Entscheidungsstichwort (Thema)

Anforderungen an ein für einen Unionsbürger bestehendes Aufenthaltsrecht zur Begründung eines Anspruchs auf Leistungen der Grundsicherung

 

Orientierungssatz

1. Die Bewilligung von Prozesskostenhilfe nach § 73a SGG setzt u. a. eine bestehende Erfolgsaussicht in der Hauptsache voraus.

2. Ein Unionsbürger, der nur ein Aufenthaltsrecht zur Arbeitsuche besitzt, ist nach § 7 Abs. 1 S. 2 Nr. 2 SGB 2 von Leistungen der Grundsicherung ausgeschlossen. Nach § 7 Abs. 1 S. 3 AufenthG kann in begründeten Fällen eine Aufenthaltserlaubnis auch für einen von dem AufenthG nicht ausdrücklich vorgesehenen Aufenthaltszweck erteilt werden.

3. Art. 6 GG vermittelt lediglich einen Abschiebungsschutz, nicht jedoch ein Aufenthaltsrecht.
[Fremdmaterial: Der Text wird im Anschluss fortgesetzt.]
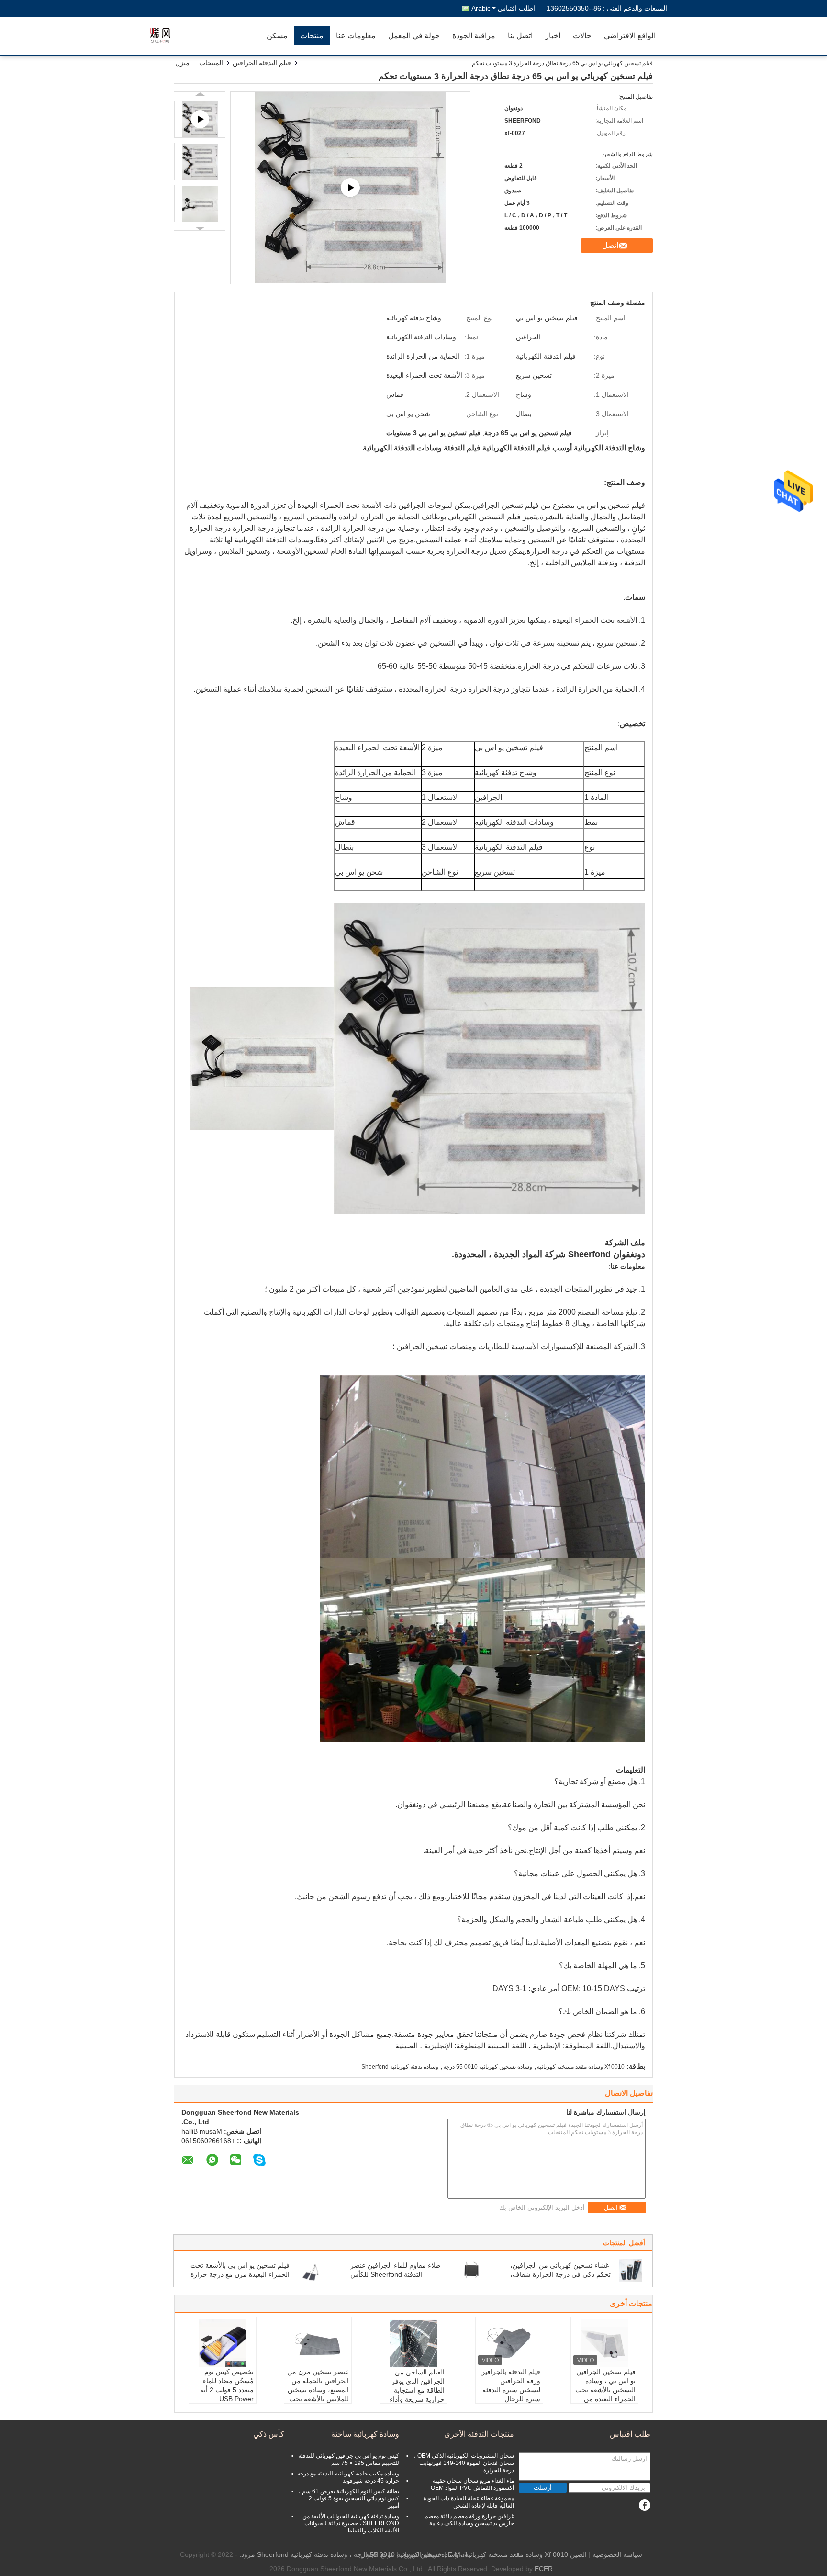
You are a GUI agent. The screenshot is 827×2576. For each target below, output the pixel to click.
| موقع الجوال (379, 2554)
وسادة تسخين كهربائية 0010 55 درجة (487, 2066)
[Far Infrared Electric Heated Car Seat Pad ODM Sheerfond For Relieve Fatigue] (350, 188)
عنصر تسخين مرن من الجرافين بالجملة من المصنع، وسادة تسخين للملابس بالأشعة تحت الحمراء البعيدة (318, 2390)
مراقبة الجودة (473, 36)
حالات (582, 36)
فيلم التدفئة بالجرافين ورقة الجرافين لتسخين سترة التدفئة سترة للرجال (510, 2385)
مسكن (277, 36)
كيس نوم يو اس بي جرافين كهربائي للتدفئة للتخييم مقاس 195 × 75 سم (348, 2459)
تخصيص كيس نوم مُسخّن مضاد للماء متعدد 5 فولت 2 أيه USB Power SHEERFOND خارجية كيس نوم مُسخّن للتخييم (227, 2399)
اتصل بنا (520, 36)
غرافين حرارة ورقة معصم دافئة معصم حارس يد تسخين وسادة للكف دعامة (469, 2520)
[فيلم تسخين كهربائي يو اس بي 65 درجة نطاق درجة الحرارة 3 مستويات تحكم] (199, 161)
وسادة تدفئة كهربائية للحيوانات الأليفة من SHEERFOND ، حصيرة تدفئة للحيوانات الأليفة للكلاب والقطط (350, 2523)
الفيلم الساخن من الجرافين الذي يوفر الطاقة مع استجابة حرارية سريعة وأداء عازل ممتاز (417, 2390)
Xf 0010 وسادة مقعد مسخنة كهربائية (581, 2066)
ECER (544, 2569)
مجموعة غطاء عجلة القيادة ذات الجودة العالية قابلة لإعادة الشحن (469, 2502)
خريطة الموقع (422, 2554)
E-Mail (457, 2554)
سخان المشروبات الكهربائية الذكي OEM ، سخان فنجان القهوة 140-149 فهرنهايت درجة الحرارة (464, 2463)
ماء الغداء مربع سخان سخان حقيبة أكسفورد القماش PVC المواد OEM (472, 2484)
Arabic (481, 8)
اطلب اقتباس (516, 8)
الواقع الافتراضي (630, 36)
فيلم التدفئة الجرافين (262, 63)
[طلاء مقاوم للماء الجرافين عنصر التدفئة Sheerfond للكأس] (470, 2269)
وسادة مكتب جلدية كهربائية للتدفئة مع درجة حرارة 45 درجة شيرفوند (348, 2477)
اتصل (610, 245)
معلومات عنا (356, 36)
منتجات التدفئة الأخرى (479, 2434)
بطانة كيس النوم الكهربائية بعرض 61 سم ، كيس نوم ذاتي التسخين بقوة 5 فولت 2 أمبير (349, 2498)
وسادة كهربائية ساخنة (365, 2434)
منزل (182, 63)
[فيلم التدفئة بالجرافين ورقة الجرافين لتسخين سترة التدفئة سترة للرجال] (509, 2343)
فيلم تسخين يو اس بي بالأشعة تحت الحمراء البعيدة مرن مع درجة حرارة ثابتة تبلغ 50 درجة (240, 2274)
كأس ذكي (268, 2434)
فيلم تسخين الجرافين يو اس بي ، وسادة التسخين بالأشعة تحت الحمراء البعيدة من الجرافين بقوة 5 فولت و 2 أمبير (605, 2394)
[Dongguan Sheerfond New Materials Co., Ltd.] (205, 36)
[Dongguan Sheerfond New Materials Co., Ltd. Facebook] (644, 2505)
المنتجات (211, 63)
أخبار (552, 36)
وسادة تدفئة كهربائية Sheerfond (399, 2066)
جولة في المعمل (414, 36)
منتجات (312, 36)
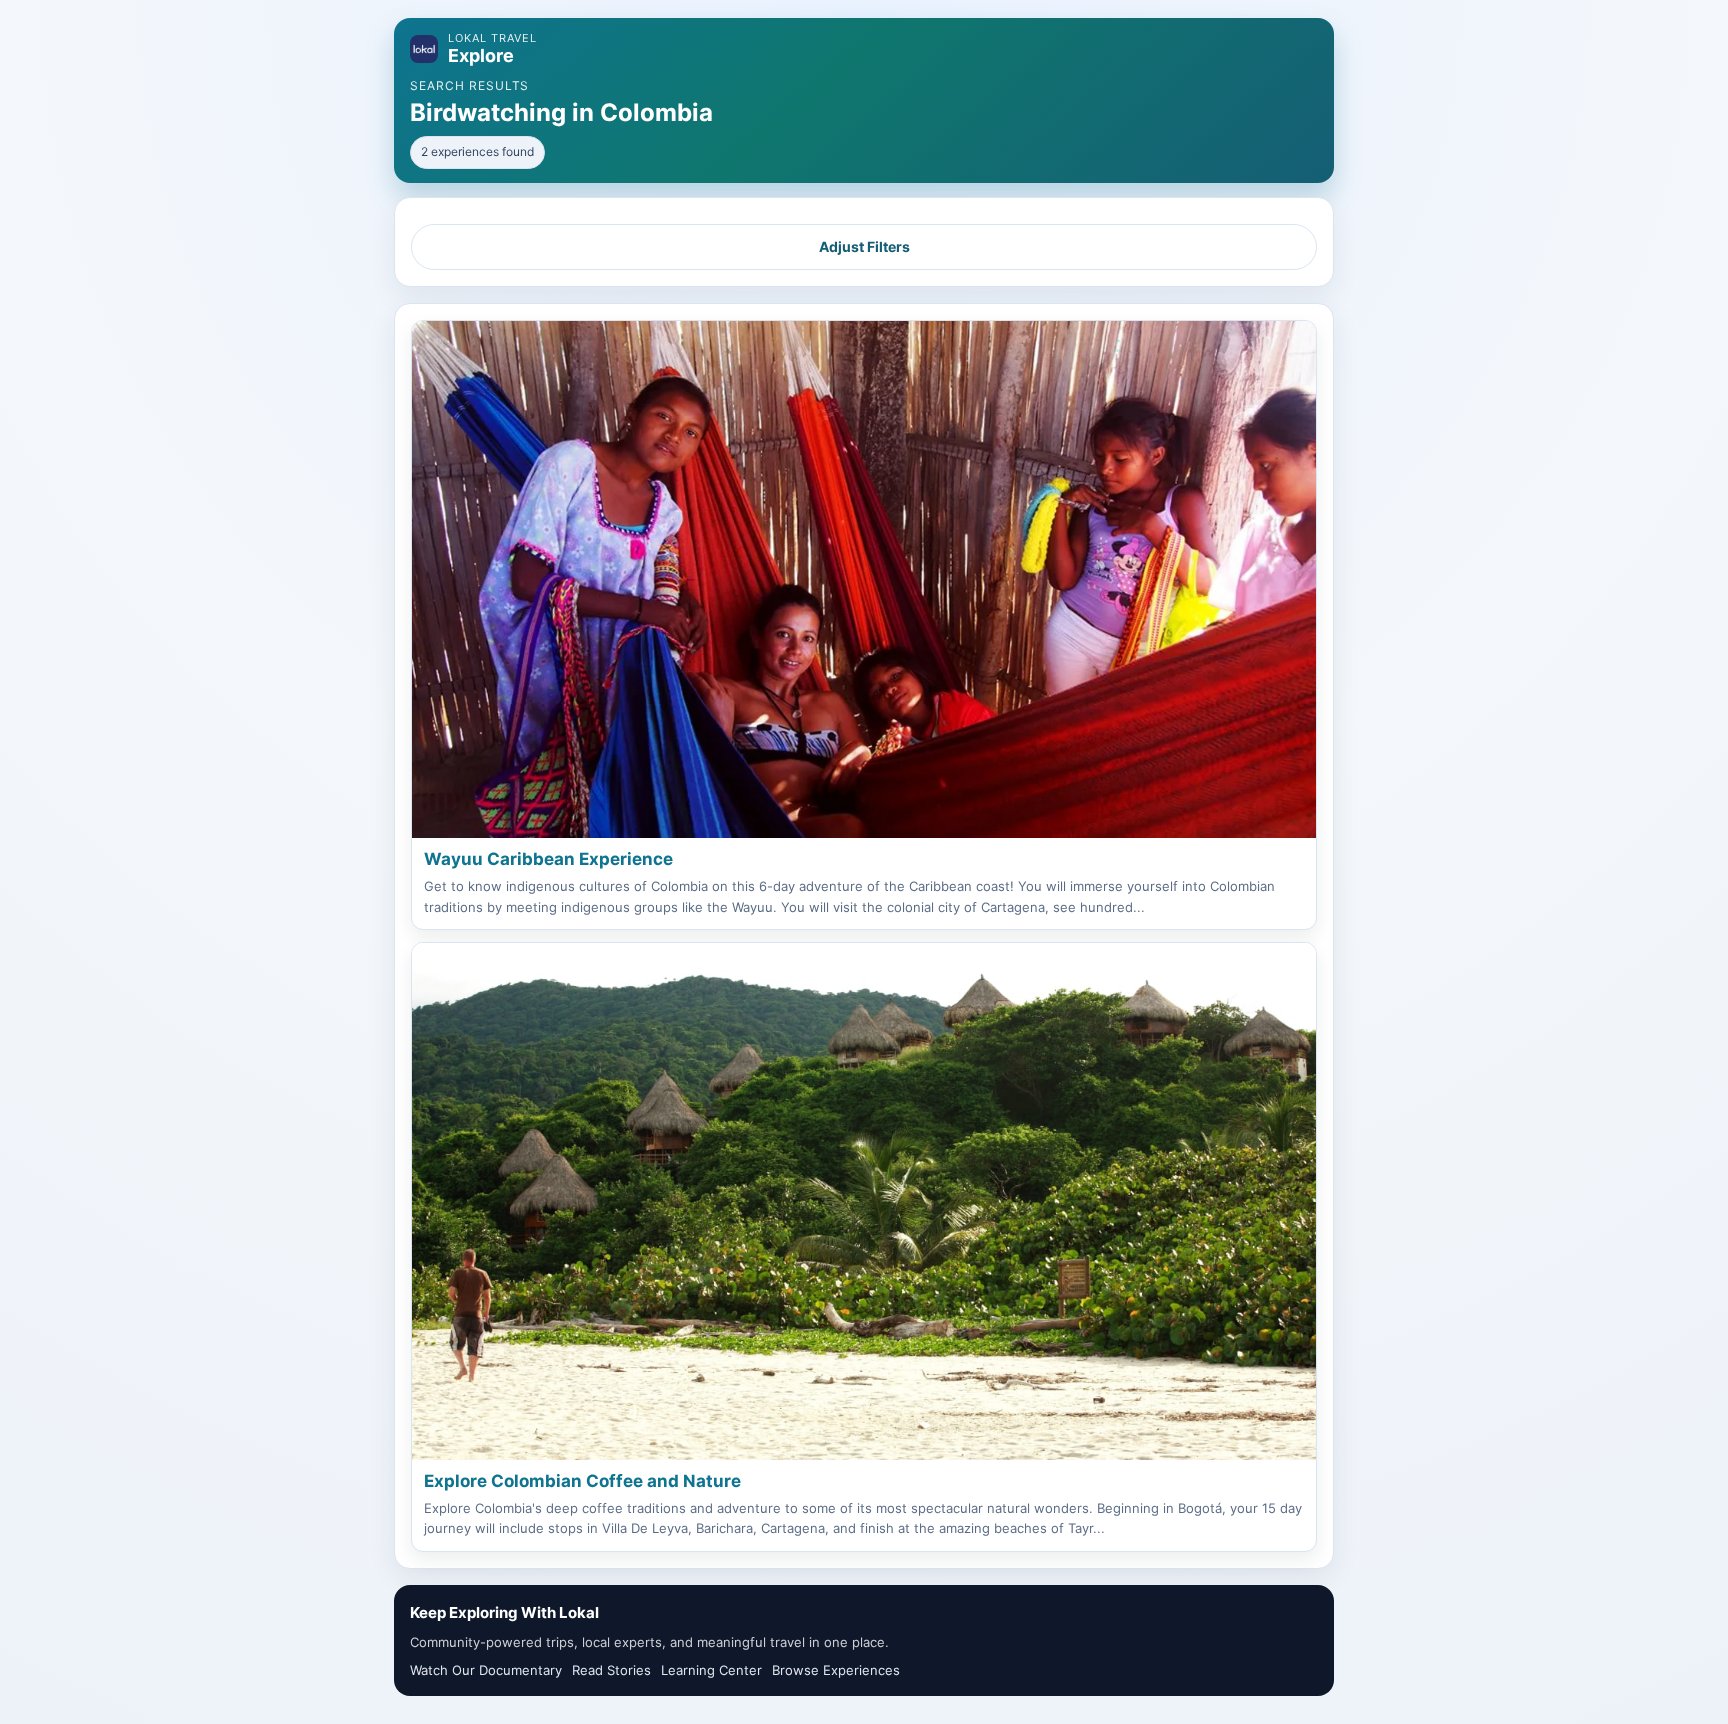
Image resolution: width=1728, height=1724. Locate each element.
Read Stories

Der Schutz einer bevorstehenden Familiengründung, welcher ausnahmsweise ein Aufenthaltsrecht begründen kann, ist zu verneinen, wenn die Partner im Ausland bereits über mehrere Jahre zusammengelebt haben, ohne dort zu heiraten (BSG Urteil vom 30. 1. 2013, B 4 AS 54/12 R).

 

Nachgehend

BVerfG (Beschluss vom 04.10.2019; Aktenzeichen 1 BvR 1710/18)

 

Tenor

Der Antrag auf Bewilligung von Prozesskostenhilfe wird abgelehnt.

 

Gründe

Die Bewilligung von Prozesskostenhilfe setzt voraus, dass die Klägerin nach den persönlichen und wirtschaftlichen Verhältnissen die Kosten der Prozessführung nicht, nur zum Teil oder nur in Raten aufbringen kann, das Begehren hinreichende Aussicht auf Erfolg bietet und nicht mutwillig erscheint (§§ 73 a Sozialgerichtsgesetz - SGG -, 114 Zivilprozessordnung - ZPO -).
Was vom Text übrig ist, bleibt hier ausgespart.